Communication Between SAP HANA and R Server

64 Views

Hello,

Where can I find more information about the internals on how the communication between SAP HANA and R Server occurs? What I'm trying to find out is that does R receive the data in bulk, or entry by entry?

For example, assuming I have an INPUT_TABLE with a column PERIOD (for a date) and a column VALUE (for some double value); then if I have the following implementation:

CREATE PROCEDURE CALC_STATS( )LANGUAGE SQLSCRIPT ASBEGIN    input_data = SELECT * FROM INPUT_TABLE;  CALL CALC_INPUT( :input_data, T_OUTPUT_TABLE );  INSERT INTO OUTPUT_TABLE SELECT * FROM :T_OUTPUT_TABLE;  END;

And for the RLANG procedure I have:

CREATE PROCEDURE CALC_INPUT( IN input_table INPUT_TABLE, OUT result T_OUTPUT_TABLE )LANGUAGE RLANG ASBEGIN  input_period <- input_table$PERIOD  input_value <- sum( as..double( input_table$VALUE ) )      result <- data.frame( PERIOD = input_period, VALUE = input_value )END;

After I run CALC_STATS(), my RLANG procedure for the sum() function will treat the input_table$VALUE as a vector representing the values from the whole table; that is, I will get the sum based on the values of ALL entries, whereas the input_period will contain only the value for the current entry.

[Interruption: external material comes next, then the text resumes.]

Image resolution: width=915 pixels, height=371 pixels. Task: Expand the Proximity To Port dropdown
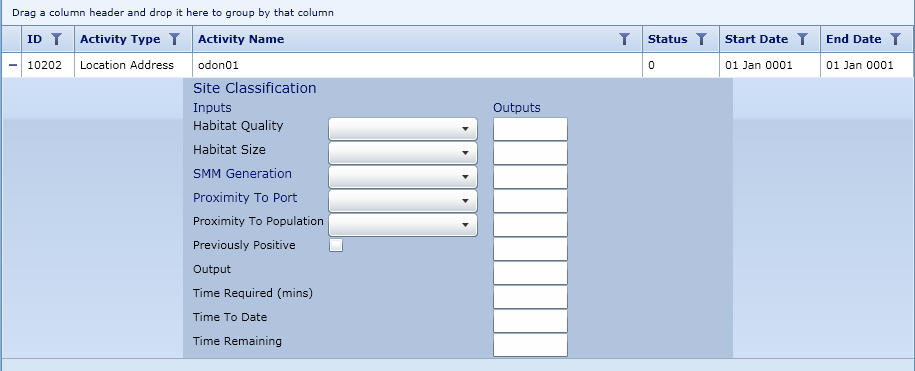[x=403, y=201]
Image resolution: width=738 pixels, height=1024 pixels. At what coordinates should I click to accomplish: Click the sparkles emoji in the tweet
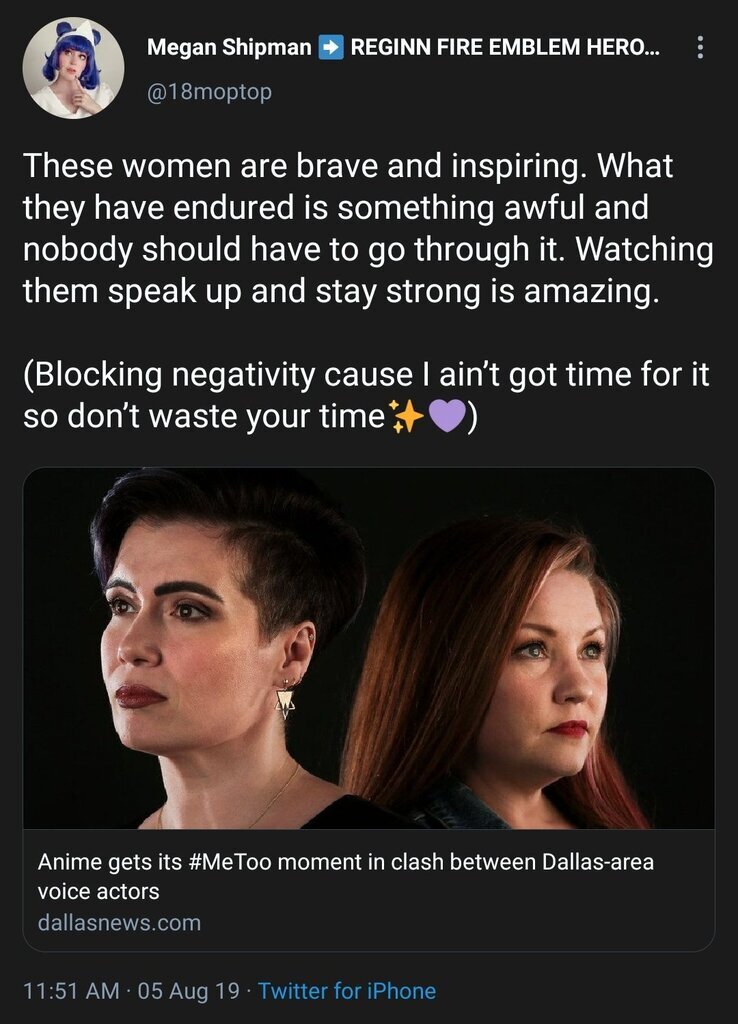(405, 417)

What does this mean?

Does the R-script get some sort of a cursor and then it pulls data as necessary? If I have 100-million of entries, do all of them get sent to the R-server at once? (assuming I do SELECT * FROM ...).

On the example above I would expect that for the following case:

INPUT_TABLE

PERIOD, VALUE

2012-11-01, 100

2012-11-02, 200

2012-11-03, 300

To have:

OUTPUT_TABLE

PERIOD, VALUE

2012-11-01, 100

2012-11-02, 200

2012-11-03, 300

Instead, I have:

OUTPUT_TABLE

PERIOD, VALUE

2012-11-01, 600

2012-11-02, 600

2012-11-03, 600

Why is that? Wouldn't R process an entry at a time?

Thanks in advance for reading thus far and for any assistance you can provide.

Genc